There was no significant difference between the control powdered kefir and the optimum formula powdered kefir in terms of the distinctive kefir taste attribute, as indicated by an Asymp. Sig. (2-tailed) value of 0.699 (p>0.05). This result was consistent with the mean sensory scores, where the control powdered kefir obtained a score of 3.00±0.69 and the optimum formula powdered kefir obtained a score of 3.06±0.94, both categorized as somewhat distinctive. The characteristic sour taste of kefir is primarily associated with the production of organic acids during fermentation by lactic acid bacteria, which contributes to similar taste perceptions in both formulations (Sinurat et al., 2018; Suhaeni, 2018).
 
Overall (Preferences)
 
There was no significant difference between the control powdered kefir and the optimum formula powdered kefir in terms of overall preference, as indicated by an Asymp. Sig. (2-tailed) value of 0.744 (p>0.05). This finding was consistent with the mean hedonic scores, where the control powdered kefir obtained a score of 2.63±0.88 and the optimum formula powdered kefir obtained a score of 2.69±0.99, both categorized as somewhat liked. Overall preference represents a combined evaluation of several sensory attributes, including color, aroma, texture and taste and is inherently influenced by the subjective perceptions of panelists. Similar trends in overall acceptance have been reported in fermented dairy products enriched with plant-based ingredients, where modifications in individual sensory attributes do not necessarily result in significant differences in overall liking (Khoiria and Bahar, 2023; Kusumayanti et al., 2016).

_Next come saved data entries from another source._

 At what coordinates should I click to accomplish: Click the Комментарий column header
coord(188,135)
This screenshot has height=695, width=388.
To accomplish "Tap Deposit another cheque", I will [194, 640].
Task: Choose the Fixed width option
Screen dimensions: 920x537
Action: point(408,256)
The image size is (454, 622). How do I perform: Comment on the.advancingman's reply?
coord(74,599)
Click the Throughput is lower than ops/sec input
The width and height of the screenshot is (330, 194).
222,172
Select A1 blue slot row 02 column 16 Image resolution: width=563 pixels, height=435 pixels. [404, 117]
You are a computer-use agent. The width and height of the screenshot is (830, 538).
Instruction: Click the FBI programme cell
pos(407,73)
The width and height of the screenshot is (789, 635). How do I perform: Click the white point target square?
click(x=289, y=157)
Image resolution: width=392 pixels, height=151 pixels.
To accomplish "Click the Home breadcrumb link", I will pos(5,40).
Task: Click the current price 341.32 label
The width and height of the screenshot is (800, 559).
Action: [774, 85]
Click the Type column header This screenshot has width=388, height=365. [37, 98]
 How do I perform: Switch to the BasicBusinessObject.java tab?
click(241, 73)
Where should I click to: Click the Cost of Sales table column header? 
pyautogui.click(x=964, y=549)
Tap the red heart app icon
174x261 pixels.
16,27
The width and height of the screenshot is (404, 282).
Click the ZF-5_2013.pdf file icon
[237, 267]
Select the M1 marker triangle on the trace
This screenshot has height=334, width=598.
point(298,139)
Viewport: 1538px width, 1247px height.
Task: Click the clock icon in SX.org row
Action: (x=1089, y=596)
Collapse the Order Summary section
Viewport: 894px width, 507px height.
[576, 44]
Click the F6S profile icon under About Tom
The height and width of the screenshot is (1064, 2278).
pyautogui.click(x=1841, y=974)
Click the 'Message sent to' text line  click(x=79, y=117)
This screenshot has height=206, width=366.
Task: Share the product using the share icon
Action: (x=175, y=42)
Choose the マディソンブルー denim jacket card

Each tea concentration and type of tea significantly affected the antioxidant activity of kefir powder. More higher tea concentration, more higher antioxidant activity. Kecombrang tea with a concentration of 10% produced kefir powder with the highest antioxidant activity. The type of kecombrang lemongrass tea produced kefir powder with the highest antioxidant activity. The optimum treatment of kefir powder was produced from a combination of kecombrang lemongrass tea with a concentration of 10% with a desirability value of 0.771 which could produce antioxidant activity. The physicochemical and sensory characteristics of the developed kefir powder differed from the control product, particularly in rehydration behavior, viscosity, color attributes and aroma profile. The addition of lemongrass kecombrang tea improved functional and sensory properties by contributing natural bioactive compounds and plant pigments, resulting in a product with a more distinctive aroma and acceptable texture while maintaining overall consumer preference comparable to the control.
       
Furthermore, the incorporation of lemongrass kecombrang tea provided added functional value without compromising product quality or probiotic viability. These results indicate that the developed kefir powder has potential for further industrial-scale production as a functional fermented milk powder utilizing locally sourced botanical ingredients, thereby enhancing product differentiation and market value.

The present study was supported by the chancellor’s decree number 014/C3/DT.05.00/2025 on Consortium Research Unggulan Berdampak in 2025 at Ministry of Education and Science and Tehnology.
 
Disclaimers
 
The views and conclusions expressed in this article are solely those of the authors and do not necessarily represent the views of their affiliated institutions. The authors are responsible for the accuracy and completeness of the information provided, but do not accept any liability for any direct or indirect losses resulting from the use of this content.

The authors declare that there are no conflicts of interest regarding the publication of this article. No funding or sponsorship influenced the design of the study, data collection, analysis, decision to publish, or preparation of the manuscript.